胃癌前病变（PLGC）是胃癌二级预防的重要内容，其关键病理环节解痉多肽表达化生（SPEM）与幽门螺杆菌（Hp）的关系体现了PLGC主要病机“湿、毒、虚、瘀”所致的证候演变特征。前期研究发现Hp感染下脾胃虚实证候演变与Th1/Th2细胞平衡相关，miR-7间接调节Th1细胞在PLGC发展过程中为抑癌基因，预实验提示miR-7调节脾胃虚实证候演变中SPEM的进展，及文献提示ciRS-7抑制miR-7活性，但ciRS-7/miR-7在PLGC证候演变中的作用机制尚不明确。本课题通过国际公认的SPEM模型与现有的证候模型有机结合，分别复制“湿、毒、虚、瘀”病证结合的动物模型，观察不同证候与PLGC相互作用、与炎症因子的关系及对胃黏膜病变的影响，阐明ciRS-7/miR-7介导PLGC证候演变的作用靶点及分子机制。本课题拓宽了中医药研究PLGC的思路及方法，为中医药防治该病变奠定了理论和实验基础。

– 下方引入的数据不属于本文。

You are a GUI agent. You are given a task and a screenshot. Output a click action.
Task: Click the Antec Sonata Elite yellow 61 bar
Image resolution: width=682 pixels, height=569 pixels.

胃癌前病变(PLGC)是胃癌二级预防的重要内容，其关键病理环节解痉多肽表达化生(SPEM)与幽门螺杆菌(Hp)的关系体现了PLGC主要病机“湿、毒、虚、瘀”所致的证候演变特征。前期研究发现Hp感染下脾胃虚实证候演变与Th1/Th2细胞平衡相关，miR-7间接调节Th1细胞在PLGC发展过程中为抑癌基因，并参与调节脾胃虚实证候演变中SPEM的进展，而ciRS-7抑制miR-7活性，为了证实ciRS-7/miR-7在PLGC证候演变中的作用机制，本课题通过免疫荧光、原位杂交等技术检测慢性萎缩性胃炎（CAG）患者胃黏膜SPEM组织中TFF2与miR-7的表达，构建国际公认的SPEM小鼠模型与现有的证候模型有机结合，观察不同证候与PLGC相互作用、与炎症因子的关系及对胃黏膜病变的影响，阐明ciRS-7/miR-7介导PLGC证候演变的作用靶点及分子机制。结果发现：①CAG患者胃黏膜SPEM组织中miR-7下调为早期事件，miR-7介导调节TFF2参与化生进展至胃癌的发生发展过程，使用健脾益胃中药复方（益胃消瘀颗粒）可促进SPEM病灶自恢复进程；②动物实验证实了在癌前病灶已形成的前提下，虽无Hp感染，在外感湿热之邪、进食肥甘厚腻、饥饱失常、过劳伤脾等诱因下，机体可突破自身代偿修复能力，延缓SPEM恢复甚至使PLGC进一步进展，这可能跟miR-7a-5p介导炎症因子IL-1β使得Th1/Th2细胞失衡相关；③作为正气的miR-7在ciRS-7作用下，可能通过介导炎症因子靶向于EGFR形成反馈调节环，调节PLGC发生发展及证候演变，这是PLGC发生前期（即SPEM时期）由湿毒实证转换为脾虚为本、瘀毒夹杂的证候演变的可能机制。本课题拓宽了中医药研究PLGC的思路及方法，为中医药防治该病变奠定了理论和实验基础，研究成果将具有重要理论意义和潜在的应用前景，不仅有利于药物的研制和开发，并可为中医药证候理论现代化研究提供可借鉴的新模式。